Written by Financial Advisor Katie Bensel | Updated July 19, 2022

A vital part of the college planning process is applying for federal and/or institutional financial aid. While not all families qualify for federal financial aid, it is highly recommended that every family submit a FAFSA form and, if requested by the individual institution, a CSS Profile. While these forms are utilized primarily to assess your family’s ability to finance higher education, they are also integral in qualifying your student for a wide range of scholarships and grants outside of solely need-based assistance.

When planning for college with financial aid in mind, it is important to understand the difference between income and assets and how they are treated in the eyes of financial aid.

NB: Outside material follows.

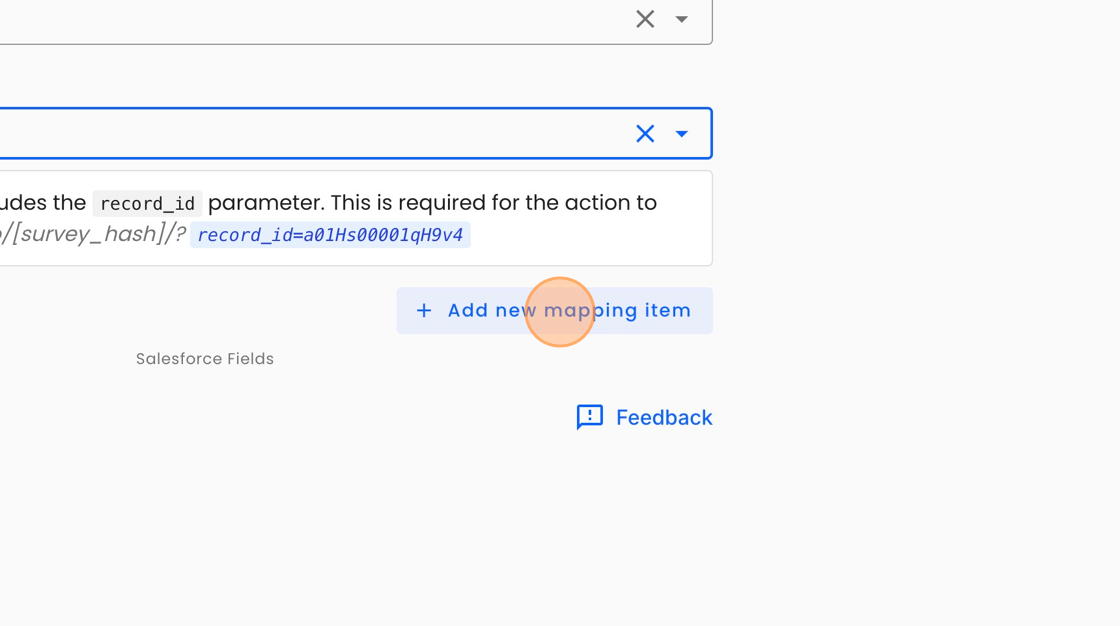Click the Feedback speech bubble icon
This screenshot has height=626, width=1120.
pyautogui.click(x=590, y=417)
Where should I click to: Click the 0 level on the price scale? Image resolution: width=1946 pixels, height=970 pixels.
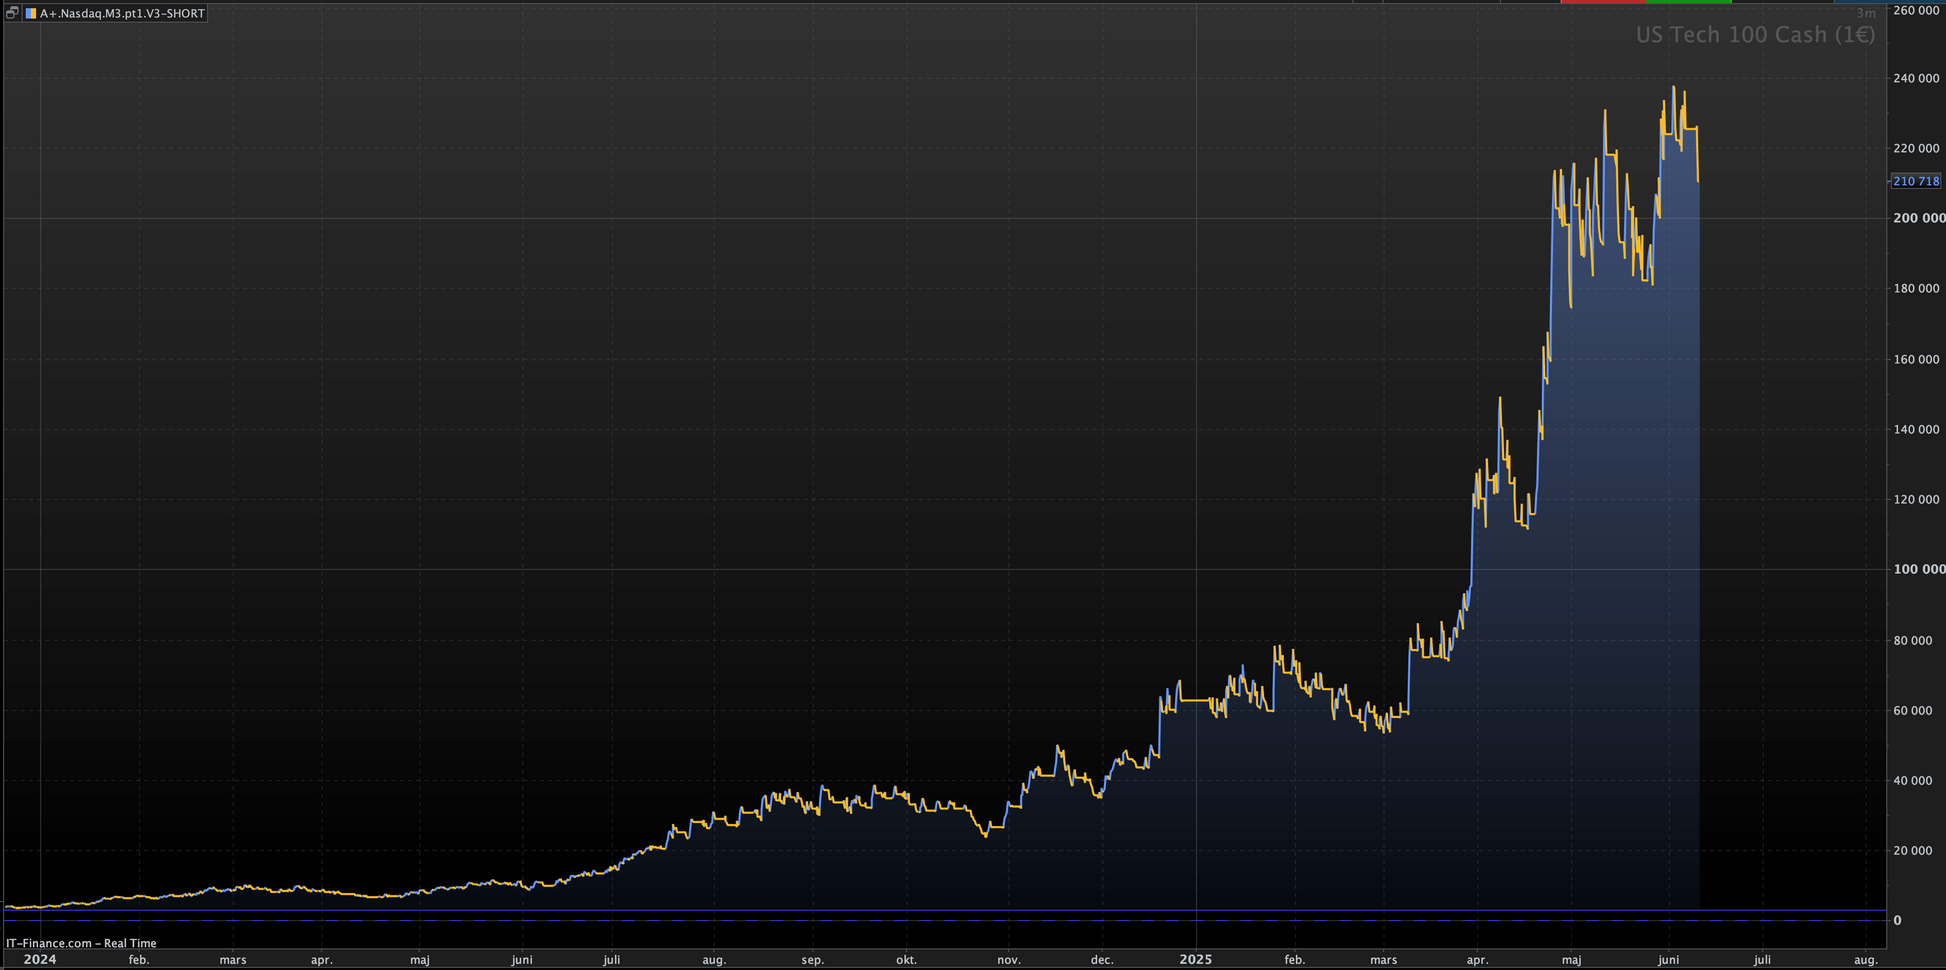click(1897, 920)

Income is assessed on a prior-prior year timeline. That means if your student is scheduled to begin college in the Fall of 2022, the income year that is considered is that of 2020.

Assets are assessed at the point of submitting the FAFSA and/or CSS Profile Forms. That means, when you submit the FAFSA form, the assets that the federal government will be assessing are any assets as of that form submission date.

Not all income and assets are assessed and not all income and assets are viewed equally. This is especially true when comparing the weight of a parent’s income and assets to the student’s income and assets. Assessment rates and what is or is not assessed vary between federal and institutional financial aid.

Federal Institutional
Parent Income
taxed and untaxed
22% - 47% 22% - 46%
Student Income
taxed and untaxed
50% after allowances Parent's Assessment Rate (46%)
Parent Assets Up to 5.64% Up to 5%
Student Assets 20% 25%

Table data applies to the 2022-2023 academic year.


According to the federal rates above, if a student has a bank account (asset) with $20,000 in it, that student would be expected to utilize 20% of that account ($4,000) for college expenses. However, if that same $20,000 bank account (asset) were in the parent’s name, the parent would be expected to utilize up to 5.64% of those funds ($1,128) for college expenses. While this is one of many factors within the federal and institutional financial aid assessments, it emphasizes the importance of holding assets in the name of the parent rather than the student when possible in order to maximize the amount of financial aid you and your student qualify for.